RE: [PATCH] PCI/IOV: Decrease VF memory BAR size to save host memory occupied by PTEs
From: Deucher, Alexander
Date: Tue Oct 11 2022 - 10:06:03 EST
[AMD Official Use Only - General]
> -----Original Message-----
> From: Ma, Rui <Rui.Ma@xxxxxxx>
> Sent: Tuesday, October 11, 2022 7:19 AM
> To: Bjorn Helgaas <helgaas@xxxxxxxxxx>
> Cc: bhelgaas@xxxxxxxxxx; linux-pci@xxxxxxxxxxxxxxx; linux-
> kernel@xxxxxxxxxxxxxxx; Deucher, Alexander
> <Alexander.Deucher@xxxxxxx>
> Subject: RE: [PATCH] PCI/IOV: Decrease VF memory BAR size to save host
> memory occupied by PTEs
>
> [AMD Official Use Only - General]
>
> Hi Helgass:
> Thank you very much for your suggestions on my patch!
>
> The patch is a device-specific behavior. In our AMD device SR-IOV,
> the actual VF BAR size is dependent on NumVFs too. If only one VF is
> created, the VF BAR size will depend on BAR probing algorithm as described
> in Section 9.3.3.14, but when several VFs created our own driver will
> decrease BAR0 memory size according to NumVFs. So I want to add this
> quirk to keep Linux code and certain driver code consistent.
>
> > Except that this doesn't affect the *starting* address of each VF BAR,
> which I guess is what you mean by "BAR memory mapping is always based on
> the initial device physical device."
> Yes we should not change the starting address or the device cannot load
> well.
>
> > Well, I guess the device still describes its worst-case BAR size; the quirk
> basically just optimizes space usage. Right?
> Yes.
>
> > Aren't both virt and phys contiguous and nicely aligned for this case? It
> seems like the perfect application for huge pages.

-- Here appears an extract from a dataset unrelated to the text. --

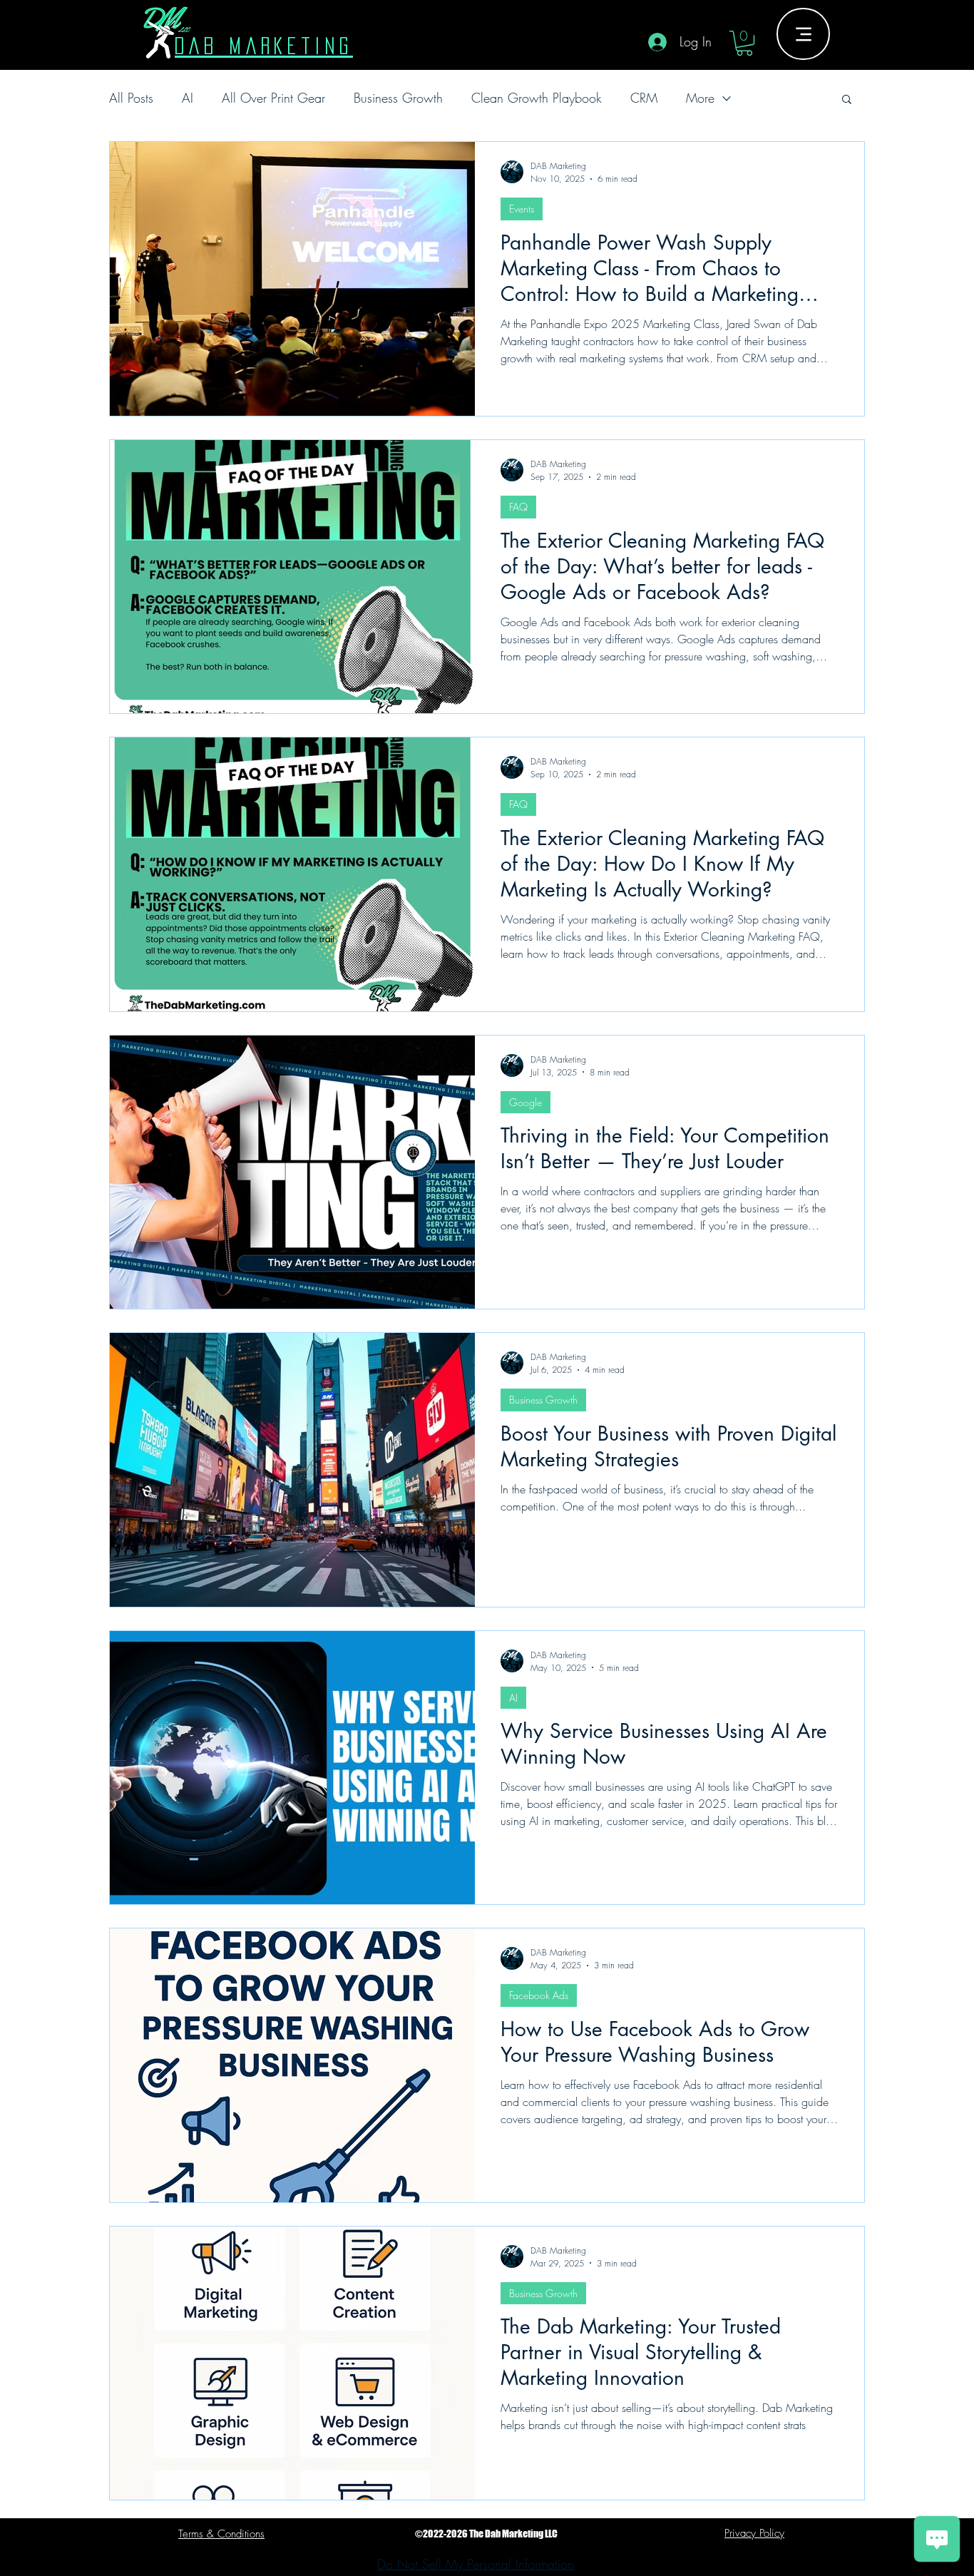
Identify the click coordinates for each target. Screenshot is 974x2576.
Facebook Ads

> It cannot use huge page though address aligned.
+ KVM, Christian
I think this is just working around a bug in KVM. This is to avoid wasting huge amounts of memory for page tables due to KVM using 4K pages for some reason. I think we should figure out why KVM is not using huge pages for this rather than working around this in the PCI layer.
Alex
>
> >> + shift = 1;
> >> + shift = virtfn_get_shift(dev, iov->num_VFs, i);
> >Maybe more of the fiddling could be hidden in the quirk, e.g.,
> > size = quirk_vf_bar_size(dev, iov->num_VFs, i);
> > if (!size)
> > size = pci_iov_resource_size(dev, i + PCI_IOV_RESOURCES);
> If I hide get-shift func in the quirk is it concise to call pci_iov_resource_size()
> in quirk?
>
> And I solved other issues in the patch sent later. Thank you for your
> patience!
>
>
> Regards,
> Rui
>
> -----Original Message-----
> From: Bjorn Helgaas <helgaas@xxxxxxxxxx>
> Sent: Wednesday, September 28, 2022 6:07 AM
> To: Ma, Rui <Rui.Ma@xxxxxxx>
> Cc: bhelgaas@xxxxxxxxxx; linux-pci@xxxxxxxxxxxxxxx; linux-
> kernel@xxxxxxxxxxxxxxx
> Subject: Re: [PATCH] PCI/IOV: Decrease VF memory BAR size to save host
> memory occupied by PTEs
>
> On Mon, Sep 26, 2022 at 04:05:42PM +0800, Rui Ma wrote:
> > In SR_IOV scene, when the device physical space(such as Video RAM)is
> > fixed, as the number of VFs increases, the actual BAR memory space
> > used by each VF decreases.
>
> s/SR_IOV/SR-IOV/ to match spec usage.
>
> I think this is device-specific behavior, right? I don't see anything in the PCIe
> spec about the BAR size being dependent on NumVFs. If it's device-specific,
> it shouldn't be presented as "for all SR-IOV devices, the actual BAR memory
> space decreases as number of VFs increases."
>
> > However, the BAR memory mapping is always based on the initial device
> > physical device. So do not map this unneeded memory can save host
> > memory occupied by PTEs. Although each PTE only occupies a few bytes
> > of space on its own, a large number of PTEs can still take up a lot of space.
>
> So IIUC this is basically a quirk to override the "VF BAR aperture"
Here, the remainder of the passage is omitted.